REQUIREMENT - Find each line in the items below that contains the word "Instruction", and copy every one of those lines.

[Stored data entries]
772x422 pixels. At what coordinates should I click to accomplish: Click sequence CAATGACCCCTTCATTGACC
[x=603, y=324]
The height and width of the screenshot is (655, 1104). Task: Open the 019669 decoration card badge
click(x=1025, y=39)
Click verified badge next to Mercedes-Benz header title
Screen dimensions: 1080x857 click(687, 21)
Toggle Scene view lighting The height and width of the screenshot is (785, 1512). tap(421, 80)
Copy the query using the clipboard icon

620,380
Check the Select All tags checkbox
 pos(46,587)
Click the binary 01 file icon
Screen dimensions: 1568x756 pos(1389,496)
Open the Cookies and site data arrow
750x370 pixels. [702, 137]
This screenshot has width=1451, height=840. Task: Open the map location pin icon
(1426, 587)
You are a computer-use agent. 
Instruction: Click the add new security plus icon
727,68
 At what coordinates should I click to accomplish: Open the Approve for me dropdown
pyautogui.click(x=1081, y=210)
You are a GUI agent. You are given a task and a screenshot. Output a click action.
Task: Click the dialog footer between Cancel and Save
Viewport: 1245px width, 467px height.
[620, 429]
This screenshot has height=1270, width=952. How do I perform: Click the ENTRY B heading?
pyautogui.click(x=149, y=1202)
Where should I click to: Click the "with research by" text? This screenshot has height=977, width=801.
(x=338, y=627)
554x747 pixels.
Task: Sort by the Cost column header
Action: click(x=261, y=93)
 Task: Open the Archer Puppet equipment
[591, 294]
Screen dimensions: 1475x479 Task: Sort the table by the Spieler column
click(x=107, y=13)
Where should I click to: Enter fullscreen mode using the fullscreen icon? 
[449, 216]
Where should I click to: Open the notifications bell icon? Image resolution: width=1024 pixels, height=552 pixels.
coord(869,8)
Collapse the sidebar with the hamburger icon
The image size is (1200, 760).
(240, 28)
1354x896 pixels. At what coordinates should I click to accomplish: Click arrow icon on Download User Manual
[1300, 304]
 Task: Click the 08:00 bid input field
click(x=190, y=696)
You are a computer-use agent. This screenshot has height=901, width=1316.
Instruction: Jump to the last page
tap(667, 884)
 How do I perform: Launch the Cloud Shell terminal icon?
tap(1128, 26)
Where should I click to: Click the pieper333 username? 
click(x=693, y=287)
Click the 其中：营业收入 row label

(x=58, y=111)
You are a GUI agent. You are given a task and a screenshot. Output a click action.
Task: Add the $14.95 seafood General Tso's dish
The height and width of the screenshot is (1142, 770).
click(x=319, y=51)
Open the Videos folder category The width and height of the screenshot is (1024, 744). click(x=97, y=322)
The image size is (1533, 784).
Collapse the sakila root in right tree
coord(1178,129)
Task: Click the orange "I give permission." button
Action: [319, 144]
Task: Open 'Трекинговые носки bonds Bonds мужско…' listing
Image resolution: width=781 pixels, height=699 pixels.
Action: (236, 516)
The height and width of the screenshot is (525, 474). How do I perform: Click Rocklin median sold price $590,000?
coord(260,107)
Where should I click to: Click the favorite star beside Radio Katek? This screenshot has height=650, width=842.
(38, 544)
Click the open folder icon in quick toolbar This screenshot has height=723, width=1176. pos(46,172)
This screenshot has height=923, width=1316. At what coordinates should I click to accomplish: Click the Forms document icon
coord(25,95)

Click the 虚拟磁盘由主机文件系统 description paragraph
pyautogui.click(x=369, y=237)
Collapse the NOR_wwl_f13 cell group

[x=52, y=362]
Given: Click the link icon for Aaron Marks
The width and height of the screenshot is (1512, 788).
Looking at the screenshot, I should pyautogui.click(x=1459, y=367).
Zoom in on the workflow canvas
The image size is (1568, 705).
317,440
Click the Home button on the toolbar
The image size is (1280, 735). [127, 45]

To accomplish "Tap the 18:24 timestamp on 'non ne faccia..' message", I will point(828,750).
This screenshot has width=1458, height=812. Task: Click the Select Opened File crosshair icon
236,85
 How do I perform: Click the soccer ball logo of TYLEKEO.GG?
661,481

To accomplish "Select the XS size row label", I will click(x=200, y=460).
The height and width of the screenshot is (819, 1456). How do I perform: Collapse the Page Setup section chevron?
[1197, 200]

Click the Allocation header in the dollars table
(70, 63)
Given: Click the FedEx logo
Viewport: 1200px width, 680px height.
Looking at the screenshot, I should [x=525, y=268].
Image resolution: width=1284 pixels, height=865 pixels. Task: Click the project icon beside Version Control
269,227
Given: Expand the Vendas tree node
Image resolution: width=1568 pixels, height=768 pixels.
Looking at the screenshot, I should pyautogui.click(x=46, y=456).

THE RESPONSE -
Instruction: Click the add new security plus icon
Instruction: Jump to the last page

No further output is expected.